Mazarin parle de ce combat avec rapidité et simplicité dans une lettre datée de Saint-Denis (3 juillet 1652), et adressée à La Croisette, gouverneur de Caen :

« J'ai été depuis deux jours à l'armée avec le roi. Les nouvelles que je vous puis donner, c'est qu'il n'y auroit plus de troupes des princes, si les diligences de M. le duc d'Orléans, assisté de Mademoiselle et de M. de Beaufort, n'eussent fait agir le menu peuple, qui contre le gré et la bonne volonté des bourgeois fit ouvrir la porte Saint-Antoine pour sauver lesdites troupes, qu'on avoit attaquées.
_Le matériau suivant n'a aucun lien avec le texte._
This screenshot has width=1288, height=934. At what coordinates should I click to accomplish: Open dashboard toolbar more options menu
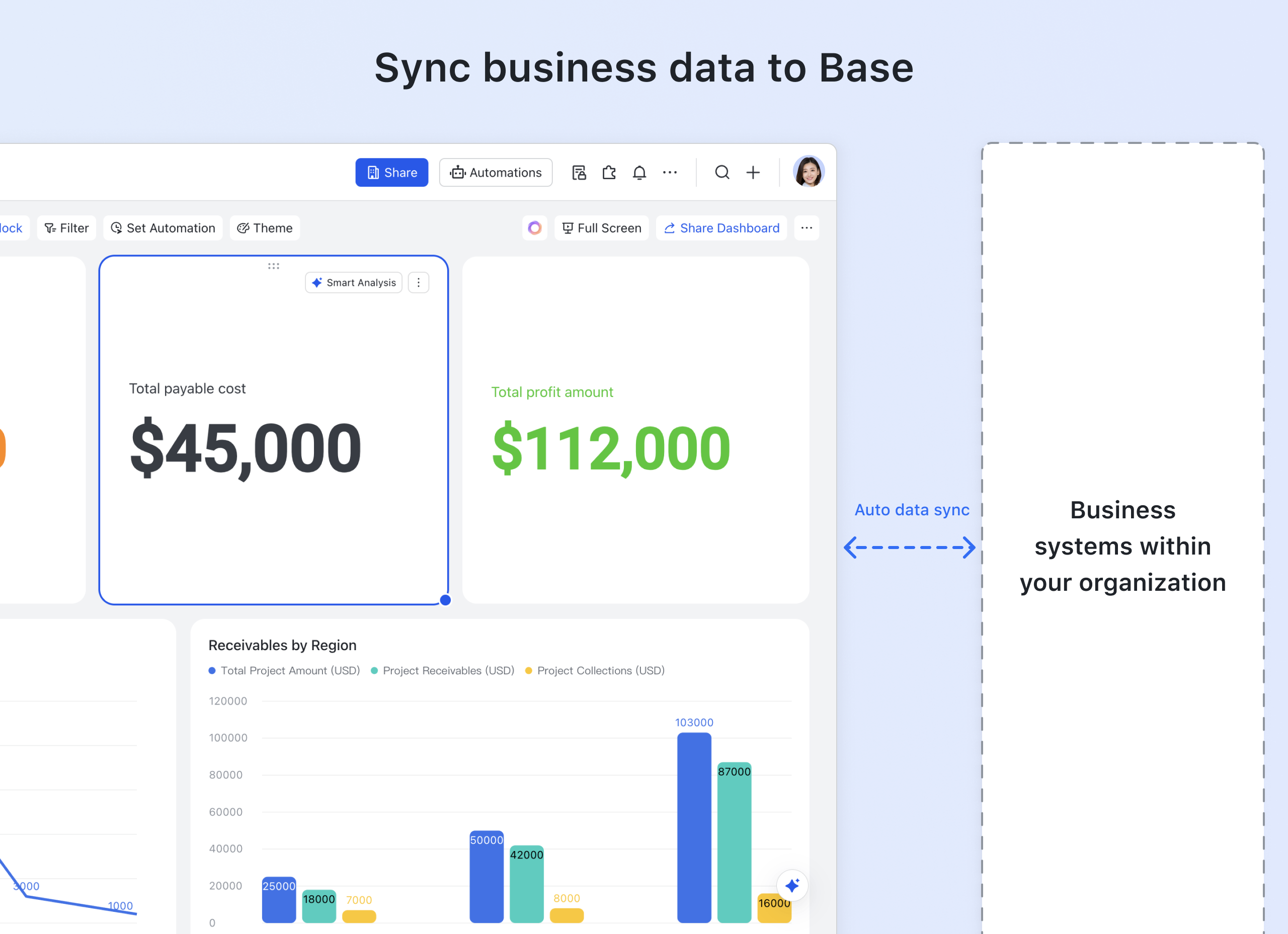tap(806, 228)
Girardin m'a dit qu'il vous en a déjà mandé les particularités ; ce qui m'empêche de le faire, et je vous dirai seulement que, hors M. le Prince et Tavannes, presque tous les autres chefs, tant François qu'étrangers, sont tués ou blessés. Ce qui leur reste, qui ne se monte au plus qu'à deux mille hommes, est à présent au delà de la rivière de Seine, qu'elles ont passé sur le pont au Double.6 »

 


 

NOTES

1. On appelait Nouvelle France un terrain alors inhabité, compris entre les rues actuelles des Martyrs, du Faubourg-Poissonière et Saint-Lazare, la place Saint-Georges et les boulevards extérieurs.

2. Voy. Chapitre XIII des Mémoires de Mademoiselle.

3. Voy. Chapitre XIII.

4. 2 juillet 1652.

5. L'archiduc Léopold, gouverneur des Pays-Bas.

6. Le pont au Double, ou pont de l'Hôtel-Dieu, aboutissait d'un côté à l'archevêché, situé alors près de la cathédrale, et de l'autre à la rue de la Bucherie. Il tirait son nom de ce que tous les piétons devaient payer un double pour y passer.